- [WHAT YOU HAVE TO DO]
Retype, character for character, the passage of the article on 2020 telecom revenue losses below that begins with the words "2020 was expected" and ends with "to pre-Covid times.".

- [EXERCISE TEXT]
_ _ _ _ _ _ _
While people, companies, and governments around the world leaned on connectivity to keep the lights on, many expected that the global telecoms industry would be riding high and mighty during one of the hardest years humanity has ever faced.
Contrary to that, the reality of the situation is much bleaker than many could imagine.
Telcos around the world took a beating during 2020, with the COVID-19 pandemic shaving off a whopping $43 billion in revenues when compared to 2019, a recent study by UK-based global consulting and research firm, Analysys Mason.
“While the outlook for 2021 is better, spurred by booming activity in the connectivity and remote working segment, it will take the industry up to 2023 to return to its pre-Covid-19 level,” the study said.
The colossal dip in global telecoms industry revenues represented a 2.7 percent overall drop, mainly due to lockdowns enacted by governments around the world, which stagnated major services such as roaming, pre-paid, and voice calls.
Analysys Mason expects that a third of this loss will be recouped in 2021 with growth of USD13 billion (up 1 percent on 2020), but global telecoms revenue will not exceed 2019 levels again until 2023, which is not enough to relieve operators from the ongoing pressure of adaptability.
Telcos were very agile in responding to the sudden shift in worldwide habits, enacting the necessary strategies and business models to keep the world connected, but many consider 2021 to be a fairly grim financial year for the industry at large.
While the pandemic skyrocketed the demand for connectivity, the growth wasn’t able to single-handedly carry the weight of other segments. “A lot of operators will be pleased to start reporting growth from April, but we are expecting pretty gloomy times in 2021,” Analysys Mason’s Director for Consumer Services, Stephen Sale, said.
In parallel, Sale suggested that all this coupled with the cessation of many government support schemes which had helped keep in trouble players afloat in 2020, there will likely be a rise in business failures in the sector.
2020 was expected to be telecoms’ big year, as operators were ready to push hard for 5G rollout, the pandemic severely hampered those efforts and resulted in current fifth generation network deployments to offer limited improvements to its 4G counterpart.
This was primarily caused due to companies reallocating funds earmarked for 5G rollout and development, to be placed to reinforce and strength current networks and systems to meet the overly increasing demand for connectivity while people were stuck within their homes.
This will drastically push 5G-oriented strategies further until the global telecoms industry can lick its wounds and re-establish their revenues streams to pre-Covid times.
This blow was echoed by Analysys Mason, who stated that while 5G was one area that had been put forward as a potential economic savior in this current climate, unfortunately, this has been overstated.
“Even with widespread rollouts this year expected to boost both direct average monthly revenue per user (ARPU) and also generate major opportunities with industry, amid the sustained economic crisis the world is enduring, customers remain unwilling to pay a premium for 5G at this time,” the study highlighted.
As traditional revenue streams have spiked downwards, and 5G failing to become the champion telcos had hoped for to elevate the heavy losses inflicted by the pandemic, operators need to exercise haste in adapting their business models to deliver broader services across the board.
Head of operator services and Internet of Things (IoT) research at Analysys Mason, Tom Rebbeck considers that the answer is to emulate the strategy of Orange Telecom.
“It will probably be an operator that has already invested in IoT. I would expect it to be one of the larger ones,” Rebbeck explained; the French telecom giant already garners 40 percent of its revenue from IT rather than from traditional telecoms.
However, he added that even with this kind of adaptation, the health of the industry will flounder. This year “gets worse before it gets better,” he remarked, as much of the government funding has kept many companies going dries up. This means potentially that “in 2021 lots of them will be put out of business.”
The global telecoms industry has a lot of work to do to recuperate from the losses of 2020, it will need to innovate and flush out its legacy offerings, especially as worldwide competition grows, and the race for 5G speeds up even more.
_ _ _ _ _ _ _
- [INPUT DATA]
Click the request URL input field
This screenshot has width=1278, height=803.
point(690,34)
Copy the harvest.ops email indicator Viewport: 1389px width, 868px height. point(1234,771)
_ _ _ _ _ _ _
- [RESPONSE TO THIS EXERCISE]
2020 was expected to be telecoms’ big year, as operators were ready to push hard for 5G rollout, the pandemic severely hampered those efforts and resulted in current fifth generation network deployments to offer limited improvements to its 4G counterpart.
This was primarily caused due to companies reallocating funds earmarked for 5G rollout and development, to be placed to reinforce and strength current networks and systems to meet the overly increasing demand for connectivity while people were stuck within their homes.
This will drastically push 5G-oriented strategies further until the global telecoms industry can lick its wounds and re-establish their revenues streams to pre-Covid times.